Ce drame chinois ne recule pas devant les effets, spectaculaires, sonores, voire olfactifs, liés au surnaturel: scène de nécromancie, apparition fracassante de l’Empereur Hoang- Ti, intervention du Démon, puis de l’Ange, masque d’or de l’Empereur qui cache le visage d’un lépreux où seule la bouche subsiste intacte… Il s’agit malgré tout d’un théâtre de la parole qui marie, non sans didactisme, théologie et poésie. On admire l’audace du dramaturge qui imagine un acte entier, l’acte II, entièrement plongé dans l’obscurité. De cette nuit infernale qui abolit tout, corps et décor, émergent des voix, masculines et féminines, qui suffisent à créer l’identité des personnages et à dessiner l’espace théâtral : Le Repos de septième jour réalise ainsi le vœu symboliste d’un théâtre épuré d’une matérialité jugée inutile.
Mises en scène
Le drame fut créé le 15 décembre 1928 au Théâtre National de Varsovie dans une mise en scène de Waclaw Radelesky, puis à Fulda, en allemand, en 1954. En France, la création eut lieu en 1965, au théâtre de l’Oeuvre, à Paris, dans une mise en scène de Pierre Franck, avec Fernand Ledoux dans le rôle de l’Empereur et Maria Casarès dans celui du Démon.
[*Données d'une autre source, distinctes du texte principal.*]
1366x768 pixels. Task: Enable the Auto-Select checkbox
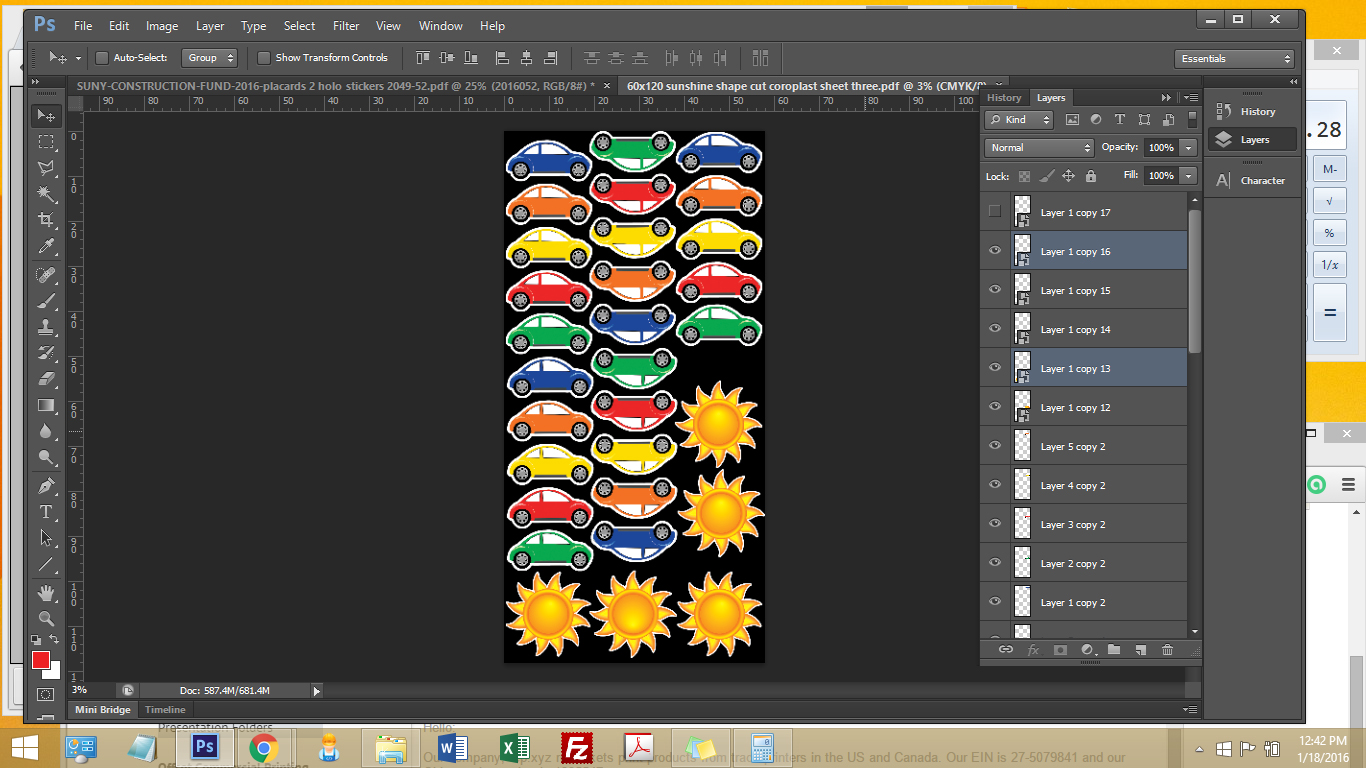[x=102, y=58]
La pièce a été reprise plus récemment, en 1993 au Théâtre 14 (mise en scène de Jean Bollery), et en 2003 au théâtre du Nord- Ouest dans le cadre d’une « Intégrale Claudel » (l’acte II y fut joué dans une obscurité totale).
Pascale ALEXANDRE
Bibliographie :
Jacques Houriez, édition critique du Repos du Septième Jour, Annales littéraires de l’Université de Besançon, Les Belles Lettres, 1987.